Underhill's taste for shopping porn comes in handy at Envirosell, his Manhattan retail-design consultancy, where he's spent more than 20 years interviewing customers (and scrutinizing them from behind potted plants) in order to teach stores, both real and virtual, how to be nicer to us so we'll buy more, and with more pleasure. And his first book -- probably the first book -- on the sociology and psychology of shopping comes as a revelation. Underhill does for the American store what Jane Jacobs did for the American city: He tells us not how retail spaces manipulate us so much as how they fail and succeed at stimulating us.
"Why We Buy" divulges more about your behavior than you may know yourself: How you ignore items shoved onto the bottom shelf. How you like touching the merchandise, whether it's paperbacks or underwear. How you vacate a store after getting bumped in a narrow aisle (the "butt-brush" factor). But if you think you'll feel silly upon learning that Underhill may have trained a camera on your consumerist ass as you tried to cram it into a pair of Gap khakis, take heart: It's the retailers and product marketers who really look ridiculous. For his research usually yields deceptively simple results -- the kind of thing that should make store planners clap their palms to their foreheads -- and "Why We Buy" documents their sins with gleeful astonishment. There's the maternity store with aisles too small to handle baby strollers, so its stock doesn't sell. There's the supermarket that shelves its kiddie popcorn at adult-eye level, so it doesn't sell.
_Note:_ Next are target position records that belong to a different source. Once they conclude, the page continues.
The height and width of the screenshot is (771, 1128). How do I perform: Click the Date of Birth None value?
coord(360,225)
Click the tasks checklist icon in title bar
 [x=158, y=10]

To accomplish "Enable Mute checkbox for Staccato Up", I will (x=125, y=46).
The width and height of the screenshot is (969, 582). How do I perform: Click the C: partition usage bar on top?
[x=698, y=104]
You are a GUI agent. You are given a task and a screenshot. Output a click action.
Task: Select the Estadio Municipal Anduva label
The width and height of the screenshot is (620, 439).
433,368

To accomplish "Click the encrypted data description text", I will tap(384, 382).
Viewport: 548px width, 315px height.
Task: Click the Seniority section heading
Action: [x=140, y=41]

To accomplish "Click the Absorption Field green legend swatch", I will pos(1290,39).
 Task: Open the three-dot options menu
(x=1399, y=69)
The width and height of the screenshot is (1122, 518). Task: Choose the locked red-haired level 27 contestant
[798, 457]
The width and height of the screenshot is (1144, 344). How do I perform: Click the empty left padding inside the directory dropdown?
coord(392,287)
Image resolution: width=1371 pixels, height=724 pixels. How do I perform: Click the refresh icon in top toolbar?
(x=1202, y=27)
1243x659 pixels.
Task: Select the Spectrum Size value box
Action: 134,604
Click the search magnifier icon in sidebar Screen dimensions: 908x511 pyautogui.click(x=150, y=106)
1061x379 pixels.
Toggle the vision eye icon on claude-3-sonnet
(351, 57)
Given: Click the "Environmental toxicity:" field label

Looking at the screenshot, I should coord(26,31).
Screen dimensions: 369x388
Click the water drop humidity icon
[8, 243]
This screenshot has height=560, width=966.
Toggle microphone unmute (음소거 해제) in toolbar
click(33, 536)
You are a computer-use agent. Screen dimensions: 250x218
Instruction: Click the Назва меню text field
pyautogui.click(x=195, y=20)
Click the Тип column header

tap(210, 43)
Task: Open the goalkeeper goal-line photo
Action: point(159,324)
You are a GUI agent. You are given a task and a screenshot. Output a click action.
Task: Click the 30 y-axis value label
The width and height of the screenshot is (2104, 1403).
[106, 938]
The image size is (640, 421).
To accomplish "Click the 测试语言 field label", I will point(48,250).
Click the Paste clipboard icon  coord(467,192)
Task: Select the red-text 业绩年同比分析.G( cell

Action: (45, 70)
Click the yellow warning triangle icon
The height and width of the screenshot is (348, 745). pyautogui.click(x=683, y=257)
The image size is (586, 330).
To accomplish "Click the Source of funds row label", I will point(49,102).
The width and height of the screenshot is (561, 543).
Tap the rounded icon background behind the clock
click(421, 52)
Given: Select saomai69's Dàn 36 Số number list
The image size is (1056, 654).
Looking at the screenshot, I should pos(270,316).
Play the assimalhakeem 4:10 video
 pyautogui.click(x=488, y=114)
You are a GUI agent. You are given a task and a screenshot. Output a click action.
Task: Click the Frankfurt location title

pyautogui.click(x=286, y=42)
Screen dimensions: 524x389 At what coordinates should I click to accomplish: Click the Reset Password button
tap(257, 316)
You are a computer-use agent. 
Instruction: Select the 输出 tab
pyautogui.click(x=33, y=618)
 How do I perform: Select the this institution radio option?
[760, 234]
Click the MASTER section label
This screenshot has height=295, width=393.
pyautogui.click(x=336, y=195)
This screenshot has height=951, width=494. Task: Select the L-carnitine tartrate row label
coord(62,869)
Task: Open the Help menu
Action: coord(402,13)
There's the pound-foolish mattress outlet displaying a $2,000 model without sheets or pillows, so customers can't test-drive it ... and it doesn't sell.
Underhill has an inquisitive worldview and a winning voice that reinforces his irrefutable logic. For a book categorized as "psychology/business," "Why We Buy" is surprisingly well written, even weaving in wry cinima viriti: "Stand over here. Behind the underwear. What do you see? A couple? ... Hold on -- what's he saying?" The author treads thin ice just once, when he complains that entertainment media "do a fairly poor job of creating packages with the merchandising function in mind." But books and CDs have more emotional value than vacuum cleaners or Big Macs; yes, covers are hard to read from across the store, but we keep these "packages" forever. (Such disappointing logic seems to inform the book's drab but easy-to-read jacket design. Would we really enjoy shopping more if all books looked this dull?)
Still, "Why We Buy" is immensely valuable for its numerous lessons, which seem obvious only once we understand what we want out of shopping. It's great that someone has explained our habits to us. Now, if only the stores would pay more attention.